En ce jour historique et mémorable, permettez-moi, Monsieur le Président du jury, d’adresser aux illustres et distinguées personnalités composant le Jury et à vous-même les salutations chaleureuses et militantes de l’AMDH.
Cette session se tient sur fond de négociations politiques à Alger et dans un contexte marqué par des libérations politiques des auteurs et responsables présumés de violations graves de droits humains, la recrudescence de l’insécurité au nord due en grande partie au départ de Serval, les malversations financières que certains appellent « surfacturations »…

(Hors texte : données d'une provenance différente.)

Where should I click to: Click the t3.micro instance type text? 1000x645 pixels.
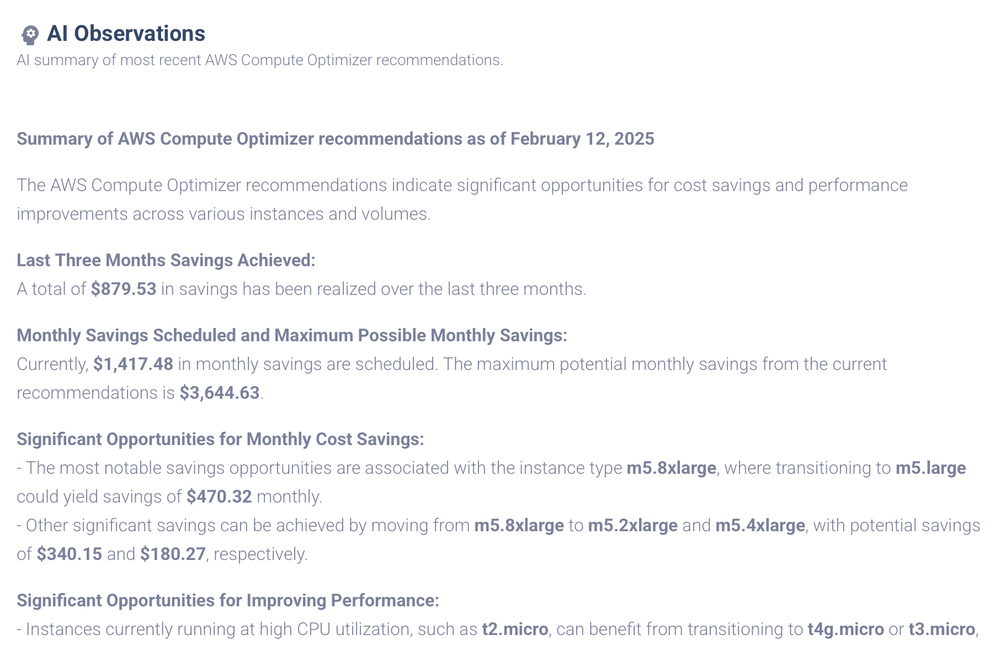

Monsieur le Président du Jury d’honneur,

L’AMDH demeure préoccupée par un certain nombre de faits qui risqueraient d’anéantir les efforts accomplis par le gouvernement, ses partenaires et la société civile, notamment dans le domaine de la lutte contre l’impunité. En juillet et août 2014, après que l’AMDH et la FIDH aient fait venir des victimes de Gao et de Tombouctou qui ont été entendues par les juges d’instruction en charge des dossiers des crimes commis au nord, les autorités maliennes ont procédé à des libérations des auteurs et responsables présumés de graves violations de droits humains sans qu’aucune enquêté n’ait été au préalable menée. Il s’agit notamment de Houka Houka, Mohamed Ag dit Mohamed Allah, Azbey Ag Baya ; ce dernier ayant été jugé par une session de la Cour d’assise de Bamako, et acquitté en juillet 2014, « faute de preuves suffisantes » alors qu’il avait reconnu les faits pendant l’instruction.

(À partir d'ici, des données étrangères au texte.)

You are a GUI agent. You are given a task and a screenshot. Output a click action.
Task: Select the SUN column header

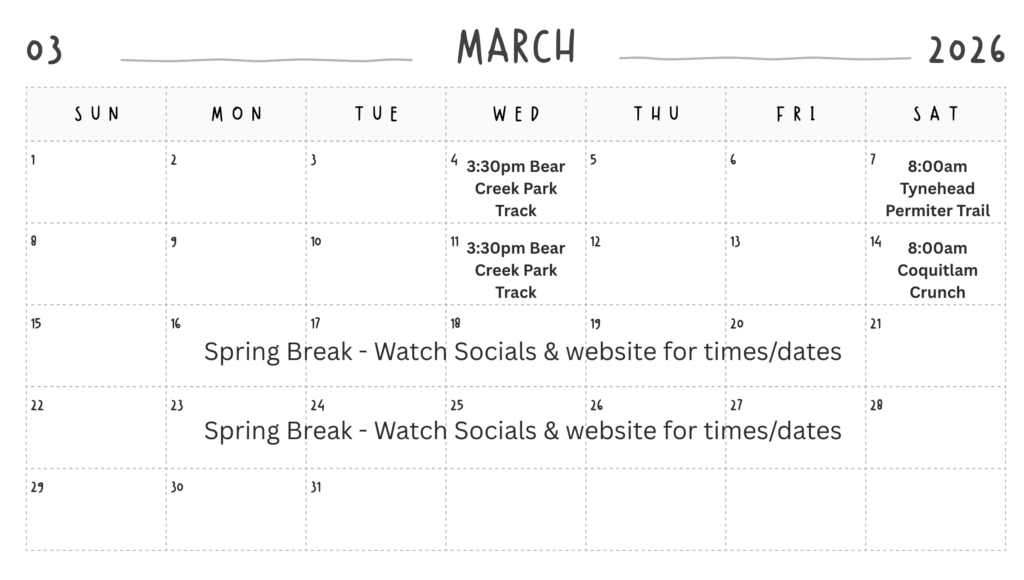point(97,114)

Monsieur le Président du Jury d’honneur

Nous sommes indignés de la libération de Wadossène et plusieurs autres criminels en échange d’un otage français à la veille de cette journée internationale des droits de l’Homme. Si c’est un succès pour la diplomatie française, cet acte constitue un cuisant échec dans la lutte contre l’impunité au Mali. Nous exigeons aux autorités maliennes d’éclairer l’opinion nationale sur les conditions d’échanges et arrêter ces criminels.

Faut-il sacrifier la lutte contre l’impunité au profit d’une paix et une réconciliation illusoires ?

En outre, avec une quarantaine d’organisations et institutions de défense de droits humains, nous avons organisé une marche pacifique le 11 septembre 2014 à l’issue de laquelle nous avons remis un mémorandum au ministre de la justice, des droits de l’Homme, garde des sceaux.

En dépit de certaines justifications données par le garde des Sceaux, l’AMDH demeure préoccupée par le règlement politique de la crise qui risquerait d’éclipser le besoin de justice. Nous attendons alors des engagements et actes concrets du gouvernement.

Monsieur le Président du Jury d’honneur

Nous ne voulons pas attendre 20 ou 50 ans comme à Nuremberg, au Cambodge ou ailleurs pour que les criminels soient jugés et que les victimes soient mises dans leurs droits. Les victimes ne veulent pas attendre la mort des bourreaux présumés ou la leur pour que justice soit rendue.
Pour toutes ces raisons, nous pensons qu’il faut agir maintenant ou jamais afin que nous puissions aller vers une véritable réconciliation nationale.

Nous voudrions rappeler que s’agissant des crimes commis au nord du Mali, l’AMDH et la FIDH accompagnent 14 victimes des crimes dans l’affaire Ministre public (MP) contre Houka Houka, 7 victimes dans l’affaire MP contre Aliou Mahamar Touré, 15 autres dans l’affaire MP contre Iyad Ag Agali, et tout récemment le 12 novembre 2014, en synergie avec des organisations sœurs comme WILDAF, AJM, DEME SO, Collectif Cri de Cœur, nous avons déposé une plainte avec constitution de parties civiles pour crimes de guerre et crimes contre l’humanité devant le doyen des juges d’instruction du Tribunal de Première Instance de la Commune III au nom de 80 femmes et filles victimes de viols et d’autres formes de violences sexuelles commises au nord. En effet, la justice malienne doit ouvrir au plus vite une information judiciaire pour enquêter sur ces crimes.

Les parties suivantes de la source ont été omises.